Education has always been a passion and a priority for Rita Coburn. She has worked with students to inspire the next content creators, storytellers, and filmmakers.
The Chicago Housing Authority (CHA) has partnered with DePaul’s College of Computing and Digital Media to offer youth in public housing valuable skills in cinema, game, and graphic design. Rita Coburn joined the youth as a faculty filmmaker and mentor to create 3 projects and work with youth over 6-week Summer courses where students were paid to learn and create.
How is social media affecting young women's self-identity? This is the question explored by four high school aged girls who consider the common pitfalls versus the positive side of self-expression, empowerment, and connectivity.
"Black Girl Joy"
A young girl is told she was almost aborted and forms her own opinions about Pro-life and Pro-choice. Using the history of abortion, her own understanding of the reasons for life and death decisions, she concludes with the idea of a future when we all make better choices.
As black women continue to face racism, sexism, colorism and many other trials in society, we are engaged in a Movement that connects where we were to where we’re going.
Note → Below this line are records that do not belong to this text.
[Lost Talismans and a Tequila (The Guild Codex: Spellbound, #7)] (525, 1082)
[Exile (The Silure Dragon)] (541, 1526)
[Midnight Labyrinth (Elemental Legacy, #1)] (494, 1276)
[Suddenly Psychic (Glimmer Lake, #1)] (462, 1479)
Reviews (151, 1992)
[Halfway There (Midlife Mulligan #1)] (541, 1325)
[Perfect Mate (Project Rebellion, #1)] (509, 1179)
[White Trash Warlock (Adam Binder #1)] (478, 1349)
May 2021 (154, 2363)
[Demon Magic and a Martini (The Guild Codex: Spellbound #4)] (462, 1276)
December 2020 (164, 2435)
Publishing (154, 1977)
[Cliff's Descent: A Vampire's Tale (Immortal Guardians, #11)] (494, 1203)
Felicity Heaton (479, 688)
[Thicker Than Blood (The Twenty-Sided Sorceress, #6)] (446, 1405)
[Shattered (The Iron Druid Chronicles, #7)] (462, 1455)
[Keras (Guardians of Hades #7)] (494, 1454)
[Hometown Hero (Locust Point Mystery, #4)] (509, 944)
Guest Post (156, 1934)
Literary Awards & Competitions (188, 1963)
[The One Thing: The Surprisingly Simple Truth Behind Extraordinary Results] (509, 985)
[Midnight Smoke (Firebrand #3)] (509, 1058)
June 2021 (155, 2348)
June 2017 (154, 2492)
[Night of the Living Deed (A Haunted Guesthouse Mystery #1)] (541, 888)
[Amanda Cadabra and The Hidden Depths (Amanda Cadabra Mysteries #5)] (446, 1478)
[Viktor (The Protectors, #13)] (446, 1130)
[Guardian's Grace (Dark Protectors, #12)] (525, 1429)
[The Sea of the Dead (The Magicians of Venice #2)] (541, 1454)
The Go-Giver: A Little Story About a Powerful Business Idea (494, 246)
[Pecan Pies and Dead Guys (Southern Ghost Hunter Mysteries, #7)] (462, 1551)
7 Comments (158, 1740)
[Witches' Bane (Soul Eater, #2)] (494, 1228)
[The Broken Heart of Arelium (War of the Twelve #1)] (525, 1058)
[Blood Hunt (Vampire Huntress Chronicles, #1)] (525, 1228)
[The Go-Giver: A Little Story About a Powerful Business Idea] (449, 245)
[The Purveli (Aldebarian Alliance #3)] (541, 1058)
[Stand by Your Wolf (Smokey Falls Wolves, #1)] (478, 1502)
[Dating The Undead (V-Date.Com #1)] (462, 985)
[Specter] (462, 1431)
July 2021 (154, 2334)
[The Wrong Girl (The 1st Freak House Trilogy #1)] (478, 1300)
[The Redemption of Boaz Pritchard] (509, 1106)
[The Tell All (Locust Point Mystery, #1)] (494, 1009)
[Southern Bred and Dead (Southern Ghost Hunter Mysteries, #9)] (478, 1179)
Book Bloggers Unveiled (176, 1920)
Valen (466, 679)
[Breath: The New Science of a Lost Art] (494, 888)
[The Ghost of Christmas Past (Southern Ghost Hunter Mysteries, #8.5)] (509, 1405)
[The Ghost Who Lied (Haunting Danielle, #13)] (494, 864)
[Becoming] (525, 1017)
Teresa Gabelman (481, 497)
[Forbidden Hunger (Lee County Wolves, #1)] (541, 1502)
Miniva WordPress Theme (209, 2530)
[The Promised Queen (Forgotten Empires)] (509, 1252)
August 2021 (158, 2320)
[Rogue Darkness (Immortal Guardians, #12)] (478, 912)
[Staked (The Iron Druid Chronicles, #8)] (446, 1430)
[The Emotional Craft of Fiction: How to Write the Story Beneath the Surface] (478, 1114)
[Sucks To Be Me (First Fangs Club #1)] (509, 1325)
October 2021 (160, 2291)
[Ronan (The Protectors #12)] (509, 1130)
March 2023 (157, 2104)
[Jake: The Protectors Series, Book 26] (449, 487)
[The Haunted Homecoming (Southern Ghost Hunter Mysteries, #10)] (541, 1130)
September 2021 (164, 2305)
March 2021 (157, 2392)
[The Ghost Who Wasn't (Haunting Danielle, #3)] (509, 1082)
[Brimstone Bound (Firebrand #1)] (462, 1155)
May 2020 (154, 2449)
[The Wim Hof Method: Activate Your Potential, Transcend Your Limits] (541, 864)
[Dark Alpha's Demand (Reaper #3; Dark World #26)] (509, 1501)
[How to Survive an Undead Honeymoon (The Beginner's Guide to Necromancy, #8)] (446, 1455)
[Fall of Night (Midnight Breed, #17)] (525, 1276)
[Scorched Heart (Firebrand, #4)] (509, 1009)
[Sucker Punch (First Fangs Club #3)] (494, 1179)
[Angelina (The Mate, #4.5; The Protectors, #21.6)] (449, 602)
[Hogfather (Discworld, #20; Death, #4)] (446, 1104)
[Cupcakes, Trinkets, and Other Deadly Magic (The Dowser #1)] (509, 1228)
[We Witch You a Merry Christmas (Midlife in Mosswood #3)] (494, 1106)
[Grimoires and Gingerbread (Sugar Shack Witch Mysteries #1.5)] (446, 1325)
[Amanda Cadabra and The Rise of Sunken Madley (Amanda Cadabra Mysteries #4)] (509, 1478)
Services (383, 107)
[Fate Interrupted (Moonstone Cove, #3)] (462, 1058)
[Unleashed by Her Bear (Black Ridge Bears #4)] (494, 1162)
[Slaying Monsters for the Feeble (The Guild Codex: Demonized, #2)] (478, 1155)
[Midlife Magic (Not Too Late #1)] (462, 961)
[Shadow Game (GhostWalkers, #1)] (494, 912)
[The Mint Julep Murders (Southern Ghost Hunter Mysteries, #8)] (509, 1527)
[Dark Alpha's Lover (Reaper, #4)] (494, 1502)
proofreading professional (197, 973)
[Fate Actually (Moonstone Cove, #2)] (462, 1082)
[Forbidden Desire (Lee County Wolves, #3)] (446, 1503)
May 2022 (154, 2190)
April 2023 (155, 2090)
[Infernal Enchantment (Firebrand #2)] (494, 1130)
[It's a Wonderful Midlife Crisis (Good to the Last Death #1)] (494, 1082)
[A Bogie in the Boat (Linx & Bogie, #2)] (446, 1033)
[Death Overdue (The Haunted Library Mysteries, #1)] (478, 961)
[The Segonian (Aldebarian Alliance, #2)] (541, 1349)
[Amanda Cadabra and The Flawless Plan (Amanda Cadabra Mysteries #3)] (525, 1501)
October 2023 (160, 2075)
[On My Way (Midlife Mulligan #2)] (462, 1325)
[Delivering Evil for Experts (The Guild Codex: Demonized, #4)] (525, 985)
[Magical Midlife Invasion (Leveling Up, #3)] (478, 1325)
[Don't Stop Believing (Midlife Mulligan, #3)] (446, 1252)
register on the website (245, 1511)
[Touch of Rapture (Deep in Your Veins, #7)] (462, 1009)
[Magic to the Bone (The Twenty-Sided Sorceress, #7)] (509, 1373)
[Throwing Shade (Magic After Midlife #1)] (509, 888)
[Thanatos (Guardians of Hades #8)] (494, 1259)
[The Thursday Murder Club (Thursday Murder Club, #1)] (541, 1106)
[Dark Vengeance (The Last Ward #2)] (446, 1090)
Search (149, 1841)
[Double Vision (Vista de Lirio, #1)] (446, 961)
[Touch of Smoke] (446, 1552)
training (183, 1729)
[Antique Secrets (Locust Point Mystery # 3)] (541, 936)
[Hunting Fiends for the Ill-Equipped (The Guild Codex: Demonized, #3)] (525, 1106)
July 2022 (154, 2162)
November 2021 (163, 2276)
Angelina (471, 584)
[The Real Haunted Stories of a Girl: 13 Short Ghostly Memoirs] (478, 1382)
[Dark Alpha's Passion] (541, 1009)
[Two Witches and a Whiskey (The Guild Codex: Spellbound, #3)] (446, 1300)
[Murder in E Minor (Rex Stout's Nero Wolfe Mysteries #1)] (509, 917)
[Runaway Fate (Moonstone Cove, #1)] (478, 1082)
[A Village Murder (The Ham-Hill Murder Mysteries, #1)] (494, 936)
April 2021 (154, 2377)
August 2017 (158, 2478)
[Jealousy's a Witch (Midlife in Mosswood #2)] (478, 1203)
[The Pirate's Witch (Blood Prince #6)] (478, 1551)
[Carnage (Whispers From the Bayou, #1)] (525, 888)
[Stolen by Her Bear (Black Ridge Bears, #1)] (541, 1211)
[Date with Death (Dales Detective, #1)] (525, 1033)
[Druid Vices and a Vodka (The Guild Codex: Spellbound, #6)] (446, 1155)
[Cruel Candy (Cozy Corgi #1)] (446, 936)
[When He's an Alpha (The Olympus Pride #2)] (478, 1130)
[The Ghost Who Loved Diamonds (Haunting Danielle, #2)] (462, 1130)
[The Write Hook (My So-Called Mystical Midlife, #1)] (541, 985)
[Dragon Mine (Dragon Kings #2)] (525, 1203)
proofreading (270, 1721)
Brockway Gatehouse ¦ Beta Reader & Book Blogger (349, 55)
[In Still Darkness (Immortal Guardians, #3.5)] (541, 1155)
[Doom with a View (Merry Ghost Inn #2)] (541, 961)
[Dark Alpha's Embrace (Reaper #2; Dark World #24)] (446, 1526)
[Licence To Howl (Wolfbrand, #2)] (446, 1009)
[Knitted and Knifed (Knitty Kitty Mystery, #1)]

Our legacy of strength despite vulnerabilities and negative perception propels us to live and celebrate in the spirit of Joy, Black Girl Joy!
Abraham Lincoln Presidential Library Foundation
Rita Coburn led the "Directing: The Storyteller" workshop where she worked directly with the No Malice Film Contest. This contest focuses on short films by youth on racial healing. She joined a panelist of experts and their sessions highlighted the art of telling powerful stories using the medium of film. The No Malice Film Contest is offered through a partnership between the Abraham Lincoln Presidential Library and Museum, the Roger and Chaz Ebert Foundation, and the Abraham Lincoln Presidential Library Foundation.